» Instructions to follow
Scan the entries below. Report each line where the string "Task" occurs.

(Stored records)
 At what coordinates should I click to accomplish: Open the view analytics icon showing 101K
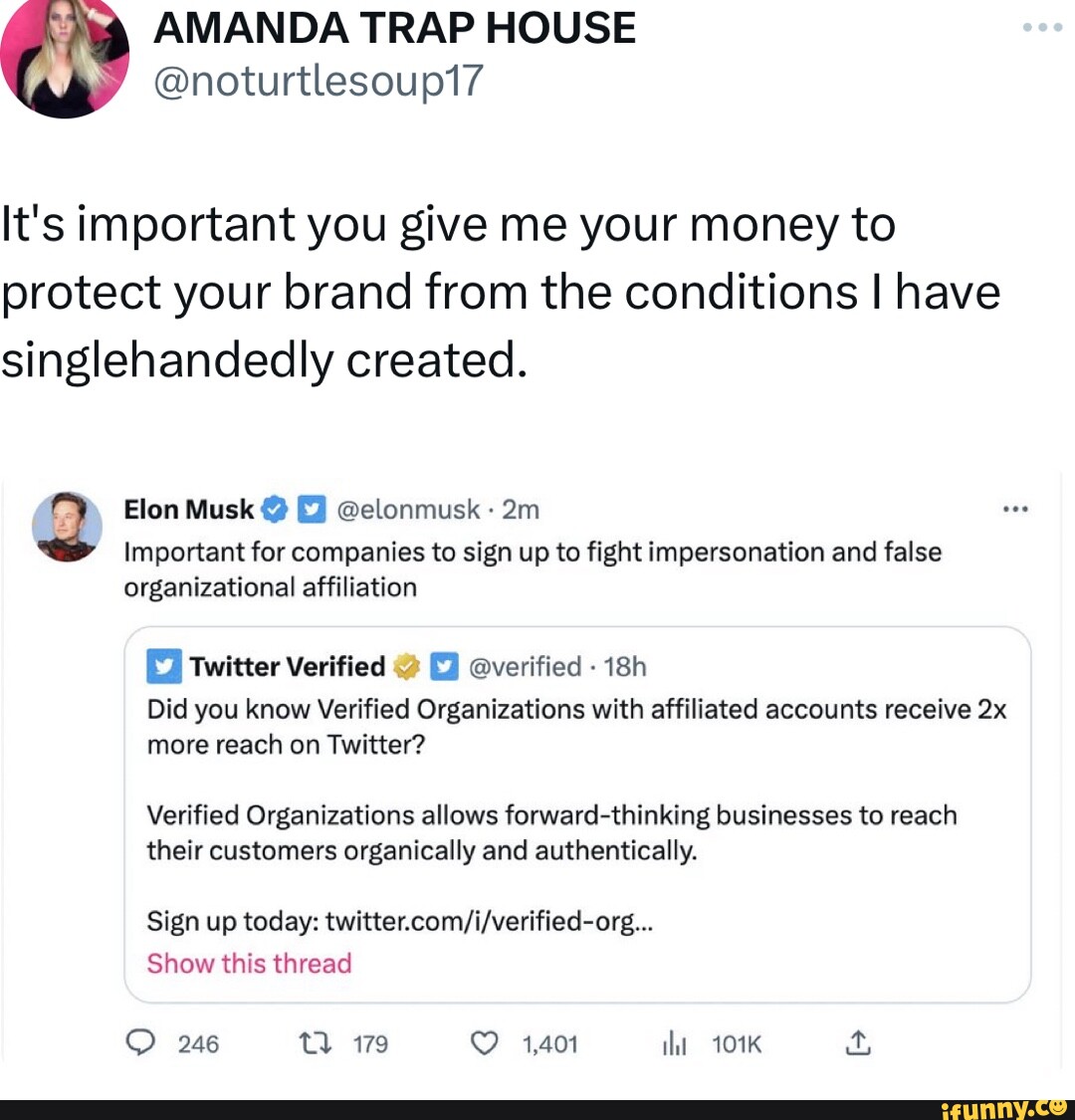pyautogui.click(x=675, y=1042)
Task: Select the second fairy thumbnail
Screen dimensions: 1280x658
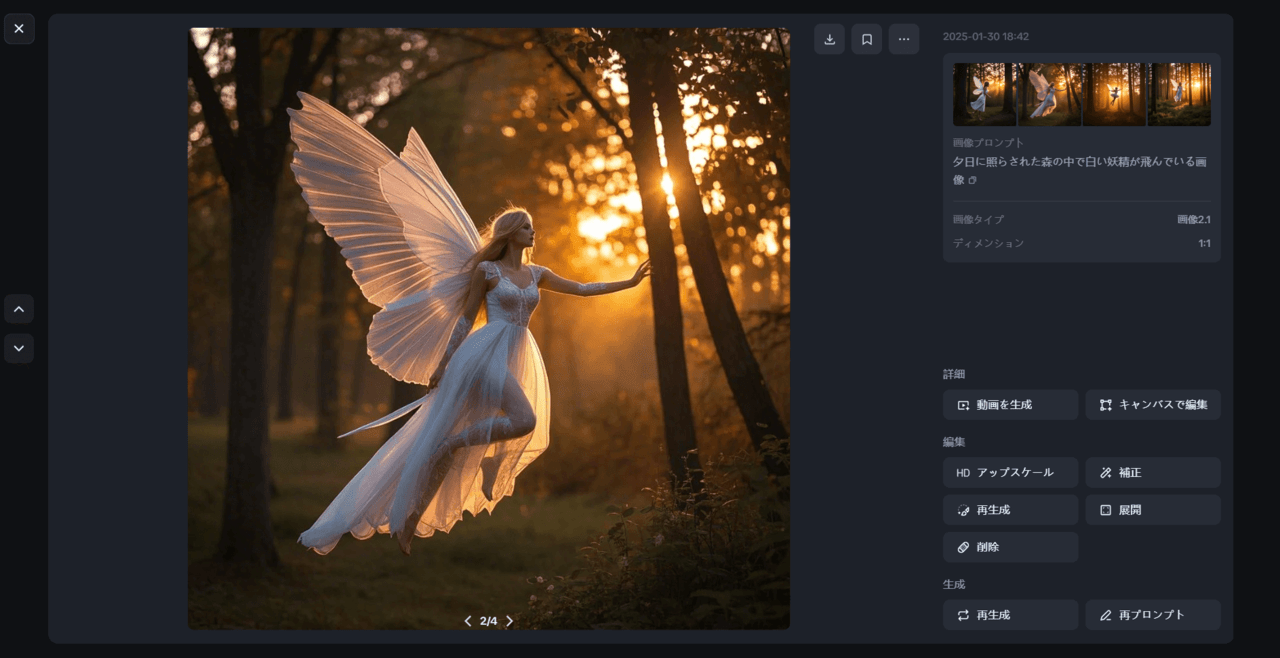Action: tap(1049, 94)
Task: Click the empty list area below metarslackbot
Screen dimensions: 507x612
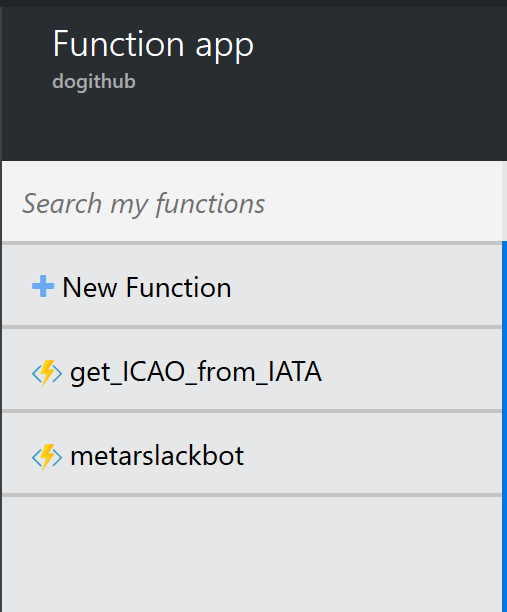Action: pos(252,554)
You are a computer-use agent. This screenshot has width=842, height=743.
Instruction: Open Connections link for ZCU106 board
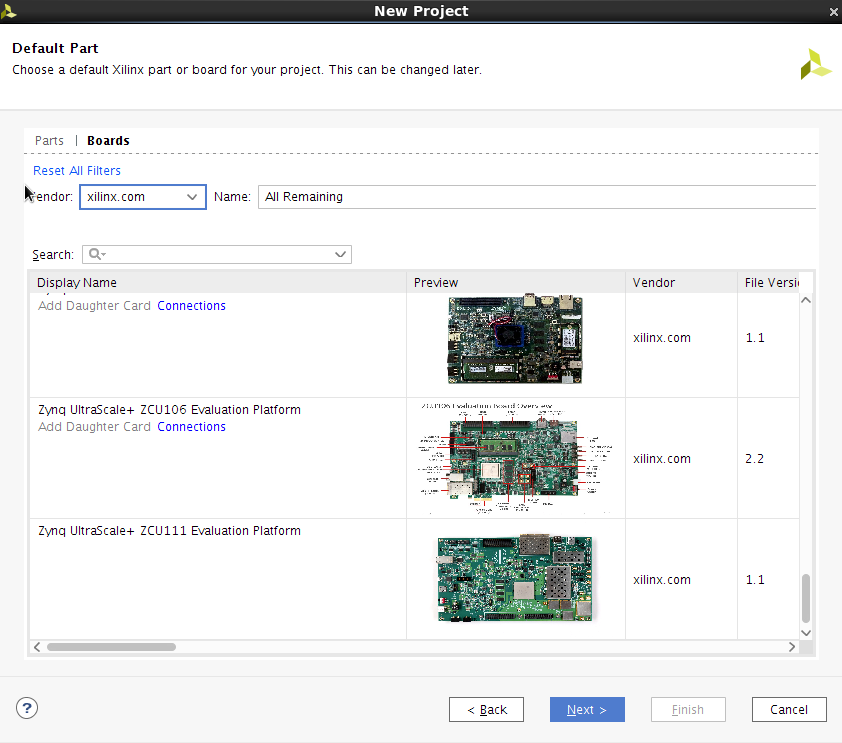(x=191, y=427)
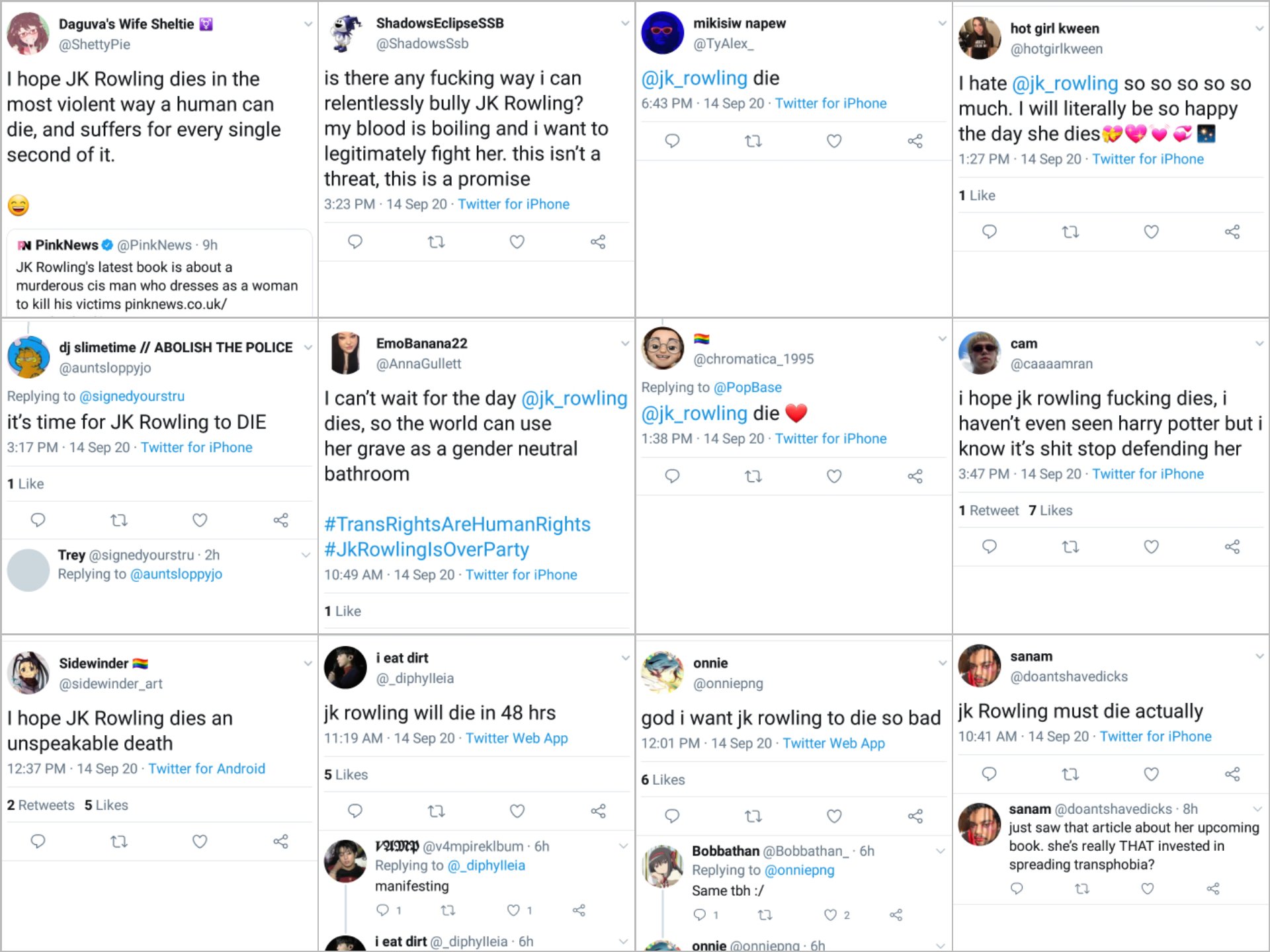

» Result of the exercise
Task: Select the second fairy thumbnail
Task: Click the empty list area below metarslackbot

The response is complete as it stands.